As Haggis explained to a scrum of reporters outside the courthouse last Monday: “Today the jury learned what the opposing counsel has known for years, which is that I’ve spent all the money I have at my disposal. I’ve gutted my pension plan. I’ve lived on loans in order to pay for this case in a very naíve belief in justice. Well, now we’ll see what the appeals court will say. Because we will absolutely appeal. I can’t live with lies like this; I will die clearing my name.”
Haggis’ reputation had been further muddied in June this year when he was placed in custody for two weeks in Ostuni, Italy while authorities investigated yet another rape allegation from a young actress who had shacked up with him for a few days while he was preparing to teach a series of master classes at a film confab called Allora Fest. Very little work has been falling Haggis’ way these last five years and his participation in that festival was scrubbed as soon as that story broke.
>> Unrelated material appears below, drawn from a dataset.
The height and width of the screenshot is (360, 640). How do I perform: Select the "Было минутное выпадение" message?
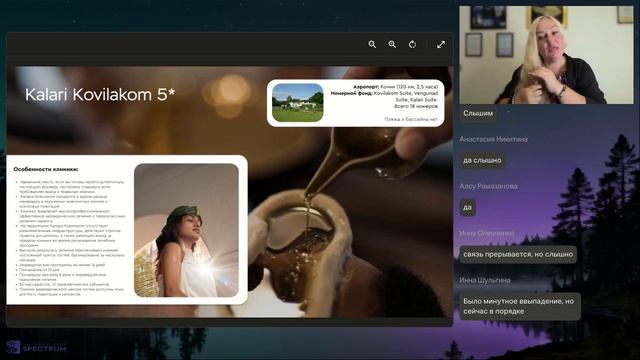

The Italian allegations, of course, made headlines around the world. But only a fraction of that attention was paid a couple weeks later when a three-judge panel dismissed all of the charges as totally unfounded; concluding that there was an "absence of constrictive violent behaviour" by Haggis and that the woman's decision to be with Haggis in his lodgings was "spontaneous.". Quite typically, in last Thursday’s Free Press account of our latest crop of councillors’ agitations about whether or not to strip Haggis’ name from the park, mention was made of his Italian troubles but not a word about his exoneration.
I have not spoken with Paul Haggis in more than fifty years and would not be surprised if he doesn’t remember me at all. While I acknowledge the talent and drive which carried him so far in one of the most ruthlessly competitive artistic fields in the world, I really don’t care much for anything he’s created since his early comic TV series about a displaced Mountie, Due South. And I regard his career capstone of Crash with its overarching message that all white people are slathering racists as a particularly risible monument to shallow identitarian propaganda at its most hysterical.
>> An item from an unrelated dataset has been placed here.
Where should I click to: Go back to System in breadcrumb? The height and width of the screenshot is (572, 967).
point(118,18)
All of which is to say, I don't have a dog in this fight. And when City Council elects to un-name that London park - which I think they finally will - I will see it as a vindication of the wisdom of waiting a generation or two before going ahead with these sort of civic honorifics. But as a matter of principle, I will continue to lament the shabbiness of the lax, quasi-legal machinations which have definitively proven nothing in this hearsay-driven case and are recklessly running a London artist's life and reputation through a shredder right now.
The rough shabbiness of it all is almost enough to make me look into the possibility of buying one of those memorial plaques you can have installed on a park bench with a person's name on it. And in designating the 'Paul Haggis Bench' in some riverside stretch of London parkland, I could set aside a place for men to sit and ponder the wickedly stacked damage that some spurned or calculating entity can direct at any of us through the crude machinery of civil litigation.